=== Records for this task ===
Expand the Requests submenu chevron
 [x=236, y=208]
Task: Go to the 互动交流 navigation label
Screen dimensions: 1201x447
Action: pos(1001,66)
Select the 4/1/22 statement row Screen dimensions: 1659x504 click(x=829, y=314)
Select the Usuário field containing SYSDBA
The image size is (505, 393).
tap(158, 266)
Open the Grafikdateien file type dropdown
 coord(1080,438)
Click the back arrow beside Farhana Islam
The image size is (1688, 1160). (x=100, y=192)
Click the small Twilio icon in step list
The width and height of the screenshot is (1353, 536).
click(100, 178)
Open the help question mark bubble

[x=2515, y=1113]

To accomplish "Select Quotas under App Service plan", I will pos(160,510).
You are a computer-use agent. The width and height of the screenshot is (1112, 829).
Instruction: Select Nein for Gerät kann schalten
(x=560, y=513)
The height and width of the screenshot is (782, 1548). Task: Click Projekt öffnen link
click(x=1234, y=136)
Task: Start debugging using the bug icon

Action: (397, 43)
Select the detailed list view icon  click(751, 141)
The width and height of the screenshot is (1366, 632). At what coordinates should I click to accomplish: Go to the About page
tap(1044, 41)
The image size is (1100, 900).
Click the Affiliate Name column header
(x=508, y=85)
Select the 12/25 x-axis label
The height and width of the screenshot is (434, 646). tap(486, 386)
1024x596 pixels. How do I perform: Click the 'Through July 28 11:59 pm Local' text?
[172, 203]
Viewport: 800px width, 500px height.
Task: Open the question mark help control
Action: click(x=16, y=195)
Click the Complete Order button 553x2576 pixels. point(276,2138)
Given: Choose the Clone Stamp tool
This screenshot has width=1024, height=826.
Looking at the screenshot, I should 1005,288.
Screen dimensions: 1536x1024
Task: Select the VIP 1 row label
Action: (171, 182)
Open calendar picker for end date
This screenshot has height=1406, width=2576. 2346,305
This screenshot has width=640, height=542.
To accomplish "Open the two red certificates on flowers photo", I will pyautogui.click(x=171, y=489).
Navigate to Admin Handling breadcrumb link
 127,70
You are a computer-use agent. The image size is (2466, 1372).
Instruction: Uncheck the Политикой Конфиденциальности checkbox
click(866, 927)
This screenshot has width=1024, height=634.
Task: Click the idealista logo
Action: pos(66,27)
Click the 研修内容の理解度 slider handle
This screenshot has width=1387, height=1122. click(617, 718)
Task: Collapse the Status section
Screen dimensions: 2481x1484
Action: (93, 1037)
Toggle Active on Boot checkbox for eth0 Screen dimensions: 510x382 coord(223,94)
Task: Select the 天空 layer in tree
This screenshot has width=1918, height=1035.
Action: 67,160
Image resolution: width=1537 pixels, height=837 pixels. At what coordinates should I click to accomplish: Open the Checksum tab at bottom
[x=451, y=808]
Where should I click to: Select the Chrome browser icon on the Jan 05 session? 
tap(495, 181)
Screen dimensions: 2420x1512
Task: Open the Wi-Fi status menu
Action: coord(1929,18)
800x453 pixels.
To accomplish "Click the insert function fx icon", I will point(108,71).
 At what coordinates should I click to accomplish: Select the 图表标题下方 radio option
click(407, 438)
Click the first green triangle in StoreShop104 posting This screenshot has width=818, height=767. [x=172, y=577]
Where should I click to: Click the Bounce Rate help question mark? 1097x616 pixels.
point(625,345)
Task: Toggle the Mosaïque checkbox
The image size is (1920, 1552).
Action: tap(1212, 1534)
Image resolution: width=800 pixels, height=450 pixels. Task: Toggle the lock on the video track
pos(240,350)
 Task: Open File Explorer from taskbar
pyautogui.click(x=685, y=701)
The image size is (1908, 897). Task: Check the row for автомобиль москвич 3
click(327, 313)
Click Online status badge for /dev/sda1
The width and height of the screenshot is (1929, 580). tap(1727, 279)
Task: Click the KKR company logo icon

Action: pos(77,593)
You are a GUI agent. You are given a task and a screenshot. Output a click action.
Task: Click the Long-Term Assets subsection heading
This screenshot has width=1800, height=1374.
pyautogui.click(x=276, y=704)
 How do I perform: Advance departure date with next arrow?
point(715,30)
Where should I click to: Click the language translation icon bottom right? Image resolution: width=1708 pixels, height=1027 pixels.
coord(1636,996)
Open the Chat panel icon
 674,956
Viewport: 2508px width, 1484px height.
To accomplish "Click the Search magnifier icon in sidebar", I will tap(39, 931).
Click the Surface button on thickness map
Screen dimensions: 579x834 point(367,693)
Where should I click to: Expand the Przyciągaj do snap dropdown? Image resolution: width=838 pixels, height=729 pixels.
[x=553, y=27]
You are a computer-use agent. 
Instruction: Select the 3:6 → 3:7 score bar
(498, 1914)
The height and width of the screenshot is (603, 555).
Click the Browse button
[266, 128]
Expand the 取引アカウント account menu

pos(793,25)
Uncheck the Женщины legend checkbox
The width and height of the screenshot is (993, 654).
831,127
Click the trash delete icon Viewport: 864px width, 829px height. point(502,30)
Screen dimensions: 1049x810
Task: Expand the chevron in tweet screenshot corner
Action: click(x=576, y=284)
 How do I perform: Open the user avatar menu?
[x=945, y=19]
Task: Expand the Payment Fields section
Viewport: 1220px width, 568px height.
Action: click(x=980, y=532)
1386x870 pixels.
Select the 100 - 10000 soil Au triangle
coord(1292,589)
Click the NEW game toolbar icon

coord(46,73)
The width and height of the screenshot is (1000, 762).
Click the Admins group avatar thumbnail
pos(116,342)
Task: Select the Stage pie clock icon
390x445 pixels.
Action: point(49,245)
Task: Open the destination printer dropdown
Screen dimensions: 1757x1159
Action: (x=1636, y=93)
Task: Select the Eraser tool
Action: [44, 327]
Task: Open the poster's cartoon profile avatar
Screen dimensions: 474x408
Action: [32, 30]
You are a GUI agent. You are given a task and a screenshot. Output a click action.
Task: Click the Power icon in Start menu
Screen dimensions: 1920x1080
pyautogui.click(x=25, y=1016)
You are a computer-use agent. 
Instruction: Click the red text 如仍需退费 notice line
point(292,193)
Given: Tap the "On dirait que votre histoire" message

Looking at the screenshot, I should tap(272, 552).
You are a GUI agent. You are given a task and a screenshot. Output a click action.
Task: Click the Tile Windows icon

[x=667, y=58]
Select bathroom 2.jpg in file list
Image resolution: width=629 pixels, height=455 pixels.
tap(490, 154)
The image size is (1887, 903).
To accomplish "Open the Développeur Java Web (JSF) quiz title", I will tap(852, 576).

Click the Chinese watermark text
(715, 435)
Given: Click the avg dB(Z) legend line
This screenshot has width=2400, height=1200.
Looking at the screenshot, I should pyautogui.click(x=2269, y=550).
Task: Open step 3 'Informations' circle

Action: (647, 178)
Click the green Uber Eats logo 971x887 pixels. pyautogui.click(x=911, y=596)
===
Short problem -> Please copy all of the items above word for word.

Answer to this problem ->
Expand the Requests submenu chevron
 [x=236, y=208]
Task: Go to the 互动交流 navigation label
Screen dimensions: 1201x447
Action: pos(1001,66)
Select the 4/1/22 statement row Screen dimensions: 1659x504 click(x=829, y=314)
Select the Usuário field containing SYSDBA
The image size is (505, 393).
tap(158, 266)
Open the Grafikdateien file type dropdown
 coord(1080,438)
Click the back arrow beside Farhana Islam
The image size is (1688, 1160). (x=100, y=192)
Click the small Twilio icon in step list
The width and height of the screenshot is (1353, 536).
click(100, 178)
Open the help question mark bubble

[x=2515, y=1113]

To accomplish "Select Quotas under App Service plan", I will pos(160,510).
You are a computer-use agent. The width and height of the screenshot is (1112, 829).
Instruction: Select Nein for Gerät kann schalten
(x=560, y=513)
The height and width of the screenshot is (782, 1548). Task: Click Projekt öffnen link
click(x=1234, y=136)
Task: Start debugging using the bug icon

Action: (397, 43)
Select the detailed list view icon  click(751, 141)
The width and height of the screenshot is (1366, 632). At what coordinates should I click to accomplish: Go to the About page
tap(1044, 41)
The image size is (1100, 900).
Click the Affiliate Name column header
(x=508, y=85)
Select the 12/25 x-axis label
The height and width of the screenshot is (434, 646). tap(486, 386)
1024x596 pixels. How do I perform: Click the 'Through July 28 11:59 pm Local' text?
[172, 203]
Viewport: 800px width, 500px height.
Task: Open the question mark help control
Action: click(x=16, y=195)
Click the Complete Order button 553x2576 pixels. point(276,2138)
Given: Choose the Clone Stamp tool
This screenshot has width=1024, height=826.
Looking at the screenshot, I should 1005,288.
Screen dimensions: 1536x1024
Task: Select the VIP 1 row label
Action: (171, 182)
Open calendar picker for end date
This screenshot has height=1406, width=2576. 2346,305
This screenshot has width=640, height=542.
To accomplish "Open the two red certificates on flowers photo", I will pyautogui.click(x=171, y=489).
Navigate to Admin Handling breadcrumb link
 127,70
You are a computer-use agent. The image size is (2466, 1372).
Instruction: Uncheck the Политикой Конфиденциальности checkbox
click(866, 927)
This screenshot has width=1024, height=634.
Task: Click the idealista logo
Action: pos(66,27)
Click the 研修内容の理解度 slider handle
This screenshot has width=1387, height=1122. click(617, 718)
Task: Collapse the Status section
Screen dimensions: 2481x1484
Action: (93, 1037)
Toggle Active on Boot checkbox for eth0 Screen dimensions: 510x382 coord(223,94)
Task: Select the 天空 layer in tree
This screenshot has width=1918, height=1035.
Action: 67,160
Image resolution: width=1537 pixels, height=837 pixels. At what coordinates should I click to accomplish: Open the Checksum tab at bottom
[x=451, y=808]
Where should I click to: Select the Chrome browser icon on the Jan 05 session? 
tap(495, 181)
Screen dimensions: 2420x1512
Task: Open the Wi-Fi status menu
Action: coord(1929,18)
800x453 pixels.
To accomplish "Click the insert function fx icon", I will point(108,71).
 At what coordinates should I click to accomplish: Select the 图表标题下方 radio option
click(407, 438)
Click the first green triangle in StoreShop104 posting This screenshot has width=818, height=767. [x=172, y=577]
Where should I click to: Click the Bounce Rate help question mark? 1097x616 pixels.
point(625,345)
Task: Toggle the Mosaïque checkbox
The image size is (1920, 1552).
Action: tap(1212, 1534)
Image resolution: width=800 pixels, height=450 pixels. Task: Toggle the lock on the video track
pos(240,350)
 Task: Open File Explorer from taskbar
pyautogui.click(x=685, y=701)
The image size is (1908, 897). Task: Check the row for автомобиль москвич 3
click(327, 313)
Click Online status badge for /dev/sda1
The width and height of the screenshot is (1929, 580). tap(1727, 279)
Task: Click the KKR company logo icon

Action: pos(77,593)
You are a GUI agent. You are given a task and a screenshot. Output a click action.
Task: Click the Long-Term Assets subsection heading
This screenshot has width=1800, height=1374.
pyautogui.click(x=276, y=704)
 How do I perform: Advance departure date with next arrow?
point(715,30)
Where should I click to: Click the language translation icon bottom right? Image resolution: width=1708 pixels, height=1027 pixels.
coord(1636,996)
Open the Chat panel icon
 674,956
Viewport: 2508px width, 1484px height.
To accomplish "Click the Search magnifier icon in sidebar", I will tap(39, 931).
Click the Surface button on thickness map
Screen dimensions: 579x834 point(367,693)
Where should I click to: Expand the Przyciągaj do snap dropdown? Image resolution: width=838 pixels, height=729 pixels.
[x=553, y=27]
You are a computer-use agent. 
Instruction: Select the 3:6 → 3:7 score bar
(498, 1914)
The height and width of the screenshot is (603, 555).
Click the Browse button
[266, 128]
Expand the 取引アカウント account menu

pos(793,25)
Uncheck the Женщины legend checkbox
The width and height of the screenshot is (993, 654).
831,127
Click the trash delete icon Viewport: 864px width, 829px height. point(502,30)
Screen dimensions: 1049x810
Task: Expand the chevron in tweet screenshot corner
Action: click(x=576, y=284)
 How do I perform: Open the user avatar menu?
[x=945, y=19]
Task: Expand the Payment Fields section
Viewport: 1220px width, 568px height.
Action: click(x=980, y=532)
1386x870 pixels.
Select the 100 - 10000 soil Au triangle
coord(1292,589)
Click the NEW game toolbar icon

coord(46,73)
The width and height of the screenshot is (1000, 762).
Click the Admins group avatar thumbnail
pos(116,342)
Task: Select the Stage pie clock icon
390x445 pixels.
Action: point(49,245)
Task: Open the destination printer dropdown
Screen dimensions: 1757x1159
Action: (x=1636, y=93)
Task: Select the Eraser tool
Action: [44, 327]
Task: Open the poster's cartoon profile avatar
Screen dimensions: 474x408
Action: [32, 30]
You are a GUI agent. You are given a task and a screenshot. Output a click action.
Task: Click the Power icon in Start menu
Screen dimensions: 1920x1080
pyautogui.click(x=25, y=1016)
You are a computer-use agent. 
Instruction: Click the red text 如仍需退费 notice line
point(292,193)
Given: Tap the "On dirait que votre histoire" message

Looking at the screenshot, I should tap(272, 552).
You are a GUI agent. You are given a task and a screenshot. Output a click action.
Task: Click the Tile Windows icon

[x=667, y=58]
Select bathroom 2.jpg in file list
Image resolution: width=629 pixels, height=455 pixels.
tap(490, 154)
The image size is (1887, 903).
To accomplish "Open the Développeur Java Web (JSF) quiz title", I will tap(852, 576).

Click the Chinese watermark text
(715, 435)
Given: Click the avg dB(Z) legend line
This screenshot has width=2400, height=1200.
Looking at the screenshot, I should pyautogui.click(x=2269, y=550).
Task: Open step 3 'Informations' circle

Action: (647, 178)
Click the green Uber Eats logo 971x887 pixels. pyautogui.click(x=911, y=596)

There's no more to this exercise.